Most of the old guard are dead now; why not let them rest in peace? After all, they meant well. Whether they meant well or ill is more than I know. What I do know is that their heirs in the Platonic Novus Ordo and the Aristotleian traditionalist ranks still live and still perpetuate the lie that Christianity is merely a transmutation of Greek philosophy. Christianity didn’t die out because people no longer yearned for a personal savior; it died out because people yearned for a personal savior whom they could not find in the Church. When the 20th century Church ceased to resist the Greek separatist heresy, their church became a Christ-less church. And the old guard was so intent on defending the Greco-Roman walls of the Church that they neglected to check if Christ was still within those walls. It would sound nicer, but it would be a lie, if I said I harbored no resentment against the Catholic old guard. I resent them because I and countless others followed the path that they had laid out and yet never followed themselves, ending up in a dark dungeon with no light, no air, no anything.

Permanently etched in my mind is a conversation I once had with one of the Catholic old guard. I had asked the great man why he quoted St. Thomas so much and what he actually thought of St. Thomas. “Personally,” I told him, “he leaves me cold.”

The gist of his reply was that the great thinker did not think very much of St. Thomas, and he would not read him if he was trying to learn about the Christian Faith, but he quoted from St. Thomas all the time because St. Thomas was the reigning king in conservative and traditionalist Catholic intellectual circles, the main audience for the great man’s books and articles. So much for the old guard.

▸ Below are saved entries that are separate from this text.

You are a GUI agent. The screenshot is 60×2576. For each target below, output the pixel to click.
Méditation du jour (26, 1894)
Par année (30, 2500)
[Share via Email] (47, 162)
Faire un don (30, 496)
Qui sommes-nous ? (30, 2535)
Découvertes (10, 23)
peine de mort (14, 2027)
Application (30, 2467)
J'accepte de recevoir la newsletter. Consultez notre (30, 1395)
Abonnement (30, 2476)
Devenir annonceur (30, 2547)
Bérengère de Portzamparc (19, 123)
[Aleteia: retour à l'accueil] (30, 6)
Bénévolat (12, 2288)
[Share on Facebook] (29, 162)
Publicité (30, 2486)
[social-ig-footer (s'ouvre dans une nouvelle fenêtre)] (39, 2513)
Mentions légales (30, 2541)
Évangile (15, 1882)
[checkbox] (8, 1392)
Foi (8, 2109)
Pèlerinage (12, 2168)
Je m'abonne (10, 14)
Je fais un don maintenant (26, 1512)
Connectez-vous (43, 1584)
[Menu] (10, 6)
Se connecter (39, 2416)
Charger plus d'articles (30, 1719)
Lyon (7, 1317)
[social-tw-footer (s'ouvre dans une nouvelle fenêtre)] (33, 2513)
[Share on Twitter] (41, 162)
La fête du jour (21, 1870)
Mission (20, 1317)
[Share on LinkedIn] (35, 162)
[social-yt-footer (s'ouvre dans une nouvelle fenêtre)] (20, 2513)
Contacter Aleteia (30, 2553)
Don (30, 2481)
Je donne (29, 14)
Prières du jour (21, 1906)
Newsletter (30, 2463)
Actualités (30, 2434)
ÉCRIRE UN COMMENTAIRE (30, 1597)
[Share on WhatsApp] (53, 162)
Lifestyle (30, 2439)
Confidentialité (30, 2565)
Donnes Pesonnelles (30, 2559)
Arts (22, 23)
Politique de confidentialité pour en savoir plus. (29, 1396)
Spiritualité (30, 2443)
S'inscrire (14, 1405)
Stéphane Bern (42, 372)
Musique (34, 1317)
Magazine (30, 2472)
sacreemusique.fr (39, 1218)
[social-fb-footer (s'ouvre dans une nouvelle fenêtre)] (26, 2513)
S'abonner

At the end of the day there is only one, absurd, archaic hope left for the West, and that hope is the Christian hero. He is a man so blinded by love for the old European culture and the One who inspired it that he doesn’t pay any heed to the new, false, Christless versions of Christianity and the new, emerging cultures of darkness. He is not a Nietzscheian Übermensch, a man of the future; he is a man of the past, the European past. And he endureth all things and hopeth all things because he has that burning flame in his heart that the 19th century Christians and St. Paul called charity.